Cultivating student leadership through farm to school in Michigan’s Upper Peninsula
A collaboration between community partners and MSU will build from existing farm to school partnerships and develop high school student leadership.
Schools purchasing more local foods and advancing student leadership and career training are at the core of a new grant awarded to a team at the MSU Department of Community Sustainability (CSUS) and the MSU Upper Peninsula Research and Extension Center (UPREC).
The project, “Locally-Integrated Food Teams in the Upper Peninsula (LIFT-UP): Using Land-Based Learning to Establish Farm-to-School Markets in Rural Michigan,” is funded by a two-year, $60,000 grant from the U.S. Department of Agriculture.
This collaboration between community partners and MSU will build from existing farm to school partnerships and expand food system networks in Michigan’s Upper Peninsula. The MSU project team includes Aaron McKim, Philip Warsaw, Buddy McKendree, Abbey Palmer, and James DeDecker.
Purchasing more local foods to serve in school classrooms and cafeterias is one major goal of the project. As one of the three core components of farm to school, local food procurement can support farmers in the community and expand the variety of healthy food choices for students.
“Access to local foods or local food as an option to supplement other sources of food may be very appealing,” says project co-director Abbey Palmer. “But challenges come along with change, and this project aims to put students in charge of envisioning their ideal school lunch experience.”
Starting in June 2021, this first stage of the project will involve high school students, teachers, and other partners in the U.P. who will be organized into Locally-Integrated Food Teams, or LIFTs. Additional partners involved in the LIFTs will include the MARESA health educator, the U.P. Food Exchange, farmers, and resource professionals like on-farm produce safety technicians.
The LIFTs will assess their school’s current farm to school practices to illuminate challenges to local food purchasing. For example, the teams may find that the school’s kitchen equipment may not be adequate for processing fresh fruits and vegetables.
Centering student leadership is a unique and integral component of the LIFT-UP project.
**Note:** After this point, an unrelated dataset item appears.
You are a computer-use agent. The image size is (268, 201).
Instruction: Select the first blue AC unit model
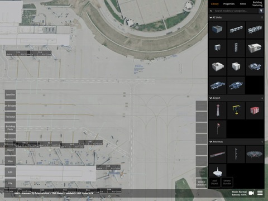click(217, 30)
After analyzing the results of the farm to school assessment, students will develop and pitch strategies to increase local food purchasing and consumption within their schools. LIFTs will select one or more of the proposed implementation plans to receive funding.
“An important piece of the puzzle is what we’re hoping occurs within the students; not only learning about local food production or how to create change, but also this hope that students will see themselves as leaders within the community,” says project co-director Aaron McKim. “There’s an agriculture, food, and natural resources piece. There’s also a career piece and a leadership piece that I think are really exciting for students.”
In May 2022, following the implementation of the student-directed strategies, students and teachers involved in the LIFTs will participate in trainings related to leadership, food systems, and career opportunities throughout the food system. The day of training will feature workshops and a career and education fair to help students will connect with local food system businesses and educational institutions.
Offering high school students these opportunities to lead efforts that can impact their lives will help them build leadership skills, engage with their peers in more meaningful ways, and develop an interest in agriculture, food, and natural resources related careers.
McKim says, “Local food being the context to develop knowledge, leadership skills, and career ambitions among high school students is an exciting foundation for this project and a valuable template we hope an expanding cohort of educators will utilize.”